In Review: Darth Vader #5

Vader's found something and it's made him very unhappy, but readers will be happy reading this.

The cover: Against a rusty/algae covered background, the Lord of the Sith has his lightsaber out to ward off the green and yellow sabers before him. So Vader is fighting two people wielding sabers? I’m in for that! This is a super cover by Adi Granov with excellent reflection of the sabers’ lights on Vader’s costume and helmet. This is poster, print, and tee shirt worthy. Overall grade: A+

The story: In the Outer Rim, Doctor Aphra’s ship has come to the coordinates that Vader has given her. She tries a little levity with the Dark Lord and his response is “Do not expect me to humor you.” The doctor finds the view impressive, and the Sith agrees “…if one is fond of abominations.” There are several gigantic whale-like creatures that have been augmented by technology. Vader and his army of droids dock on one of the creatures and enter the facility in a scene that echoes the arrival of the villain aboard the Tantive IV. There’s another echo from the films in this story by Kieron Gillen, and it’s from early in Episode I, and it occurs on Pages 6 with someone’s entrance. What happens on Page 7 is new and it was ghastly and perfectly in character for Vader. It is the easiest way for him to accomplish a goal and he goes about doing it in the simplest way. It was nice to see that droids, no matter who their owner is, feel slighted. Page 12 is the big surprise, and even with the cover image, I had not expected this, and I was very pleased with Vader’s reaction to them, both physically and in his dialogue. Page 18’s first panel has a brilliant bit of dialogue. It could have been handled in a myriad of ways, but Gillen nailed it for fans of Vader. There’s a surprise appearance by someone on the last two pages, and the final page has a good tease for next issue. This was a good read. Overall grade: A

The art: The visuals on this book are very strong. Salvador Larroca does an excellent job on every aspect of this book, and the final pages push him to go into some new territory for this series. Vader is magnificent. He’s a hulking figure that dominates every panel he’s in, even if it’s just an image of his cape. When his helmet is shown in its entirety it signifies to readers that something pointed is going to be uttered by him. Once aboard the facility on the whale-ships, Vader is awesome. When his lightsaber is lit, there’s no time for joking. Larroca is doing the Dark Lord absolute justice. Also getting some incredible imagery are the humans, Aphra, Cylo-IV…and some others. They look gorgeous. Also good are the droids, with Triple-Zero looking great. There are few more mechanical objects by the book’s end, and they are magnificent. Only one thing bothered me, and that was the space-whales. They’ve become a really overdone trope of science fiction, appearing in Doctor Who, and I remember them all the way back in the pages of The Uncanny X-Men with the Brood’s Acanti. I’d just like to see something else than augmented whales. Granted, Larroca didn’t write them in, but visually I’ve been to this well too many times. Overall grade: A

The colors: Cinematic work is being done by Edgar Delgado on this book. Vader resembles a photograph because of the lighting Delgado is putting on Larroca’s work. Page 1 is a prime example of this in the bottom panel. Look at how Aphra is colored, too; she looks just as amazing on the same page. I love the blue sky of space on Pages 2 and 3 and the purple highlights make the whales stand out even more against them.
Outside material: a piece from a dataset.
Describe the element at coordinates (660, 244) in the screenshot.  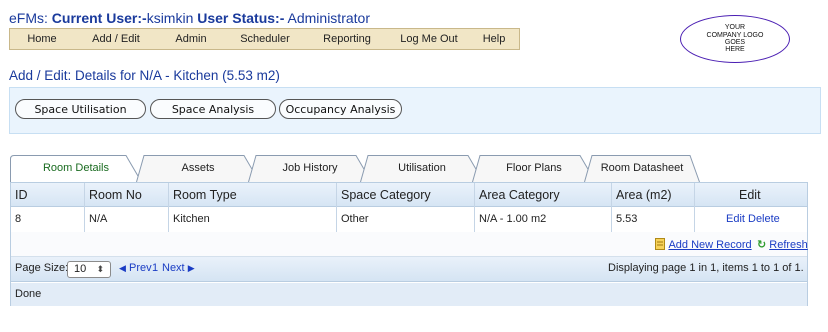
I see `add-record-icon` at that location.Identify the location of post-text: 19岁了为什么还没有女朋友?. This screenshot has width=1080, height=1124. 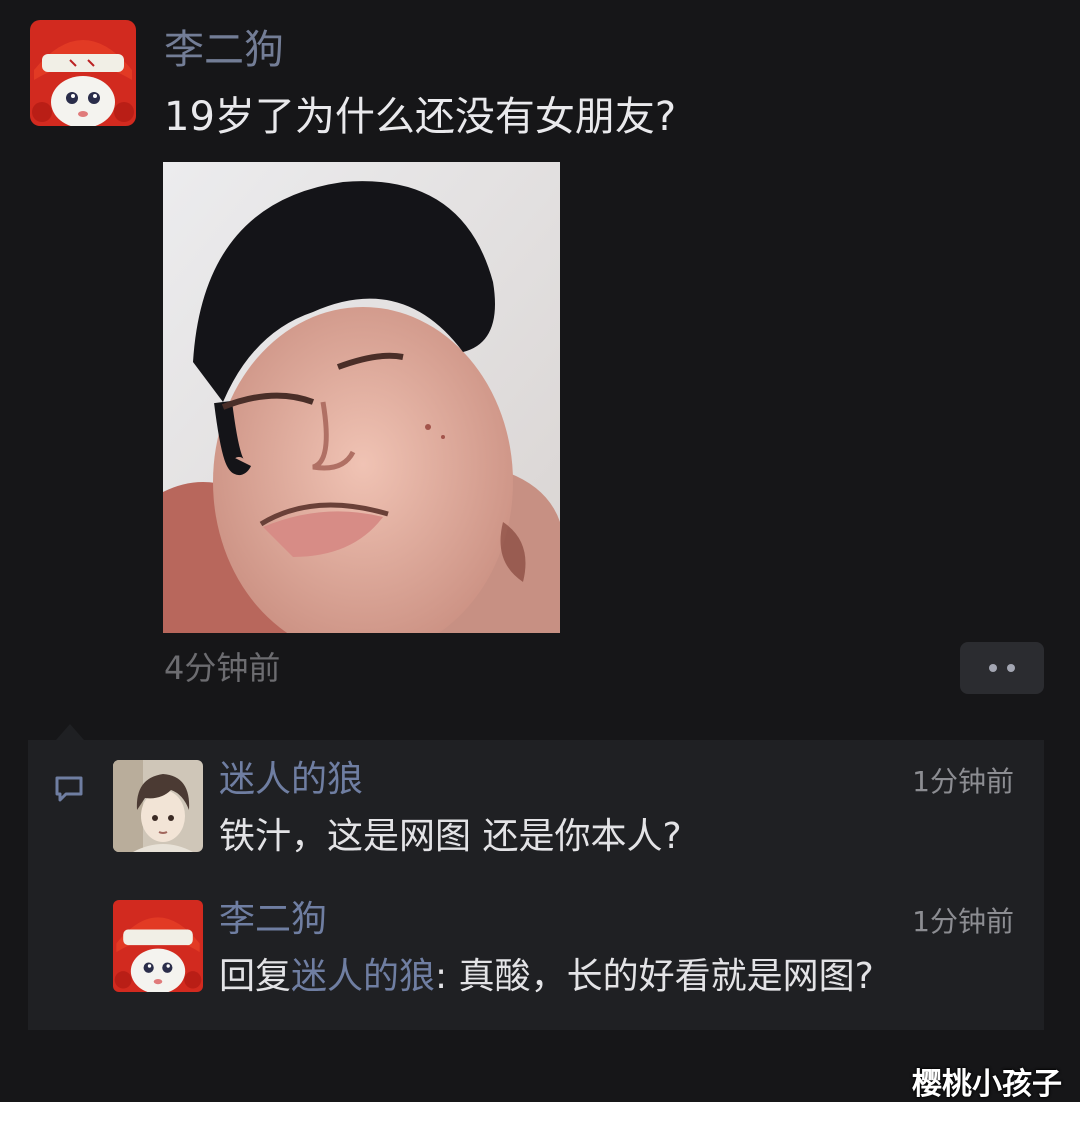
(420, 117).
The bright orange lines on Page 5 were terrific, and showed how coloring helped achieve movement with the art. Triple-Zero’s eyes are also gorgeous; the coloring makes him look absolutely evil, but he’s beautiful with those neon peepers. The yellow eyes on the individual that appears on the penultimate page are spectacular. I’m so thankful that Delgado was paired with Larroca because they make a perfect visual team. Overall grade: A

The letters: Scene setting, dialogue, sounds, and droid speak are by VC’s Joe Caramagna. What he does is fine, though I wish he had been allowed to insert more sounds. I’ve not been pleased with Caramagna’s font for dialogue on this series, and I can now cite an example of it not helping the story: look at the emphasis Vader places on his last word at the top of Page 2. The font is too thin to create any menace in his words, or any negative emotion in the final word. It’s too flowery for Vader and for the characters of this book and franchise. The dialogue deserves a thicker, more action oriented font. Overall grade: B-

The final line: Vader’s found something and it’s made him very unhappy, but readers will be happy reading this. Good story and visuals that echoes with enough twists to keep fans entertained. Overall grade: A

Patrick Hayes was a contributor to the Comic Buyer's Guide for several years with "It's Bound to Happen!" and he's reviewed comics for TrekWeb and TrekCore. He's taught 8th graders English for 20 years and has taught high school English for five years and counting. He reads everything as often as he can, when not grading papers or looking up Star Trek, Star Wars, or Indiana Jones items online.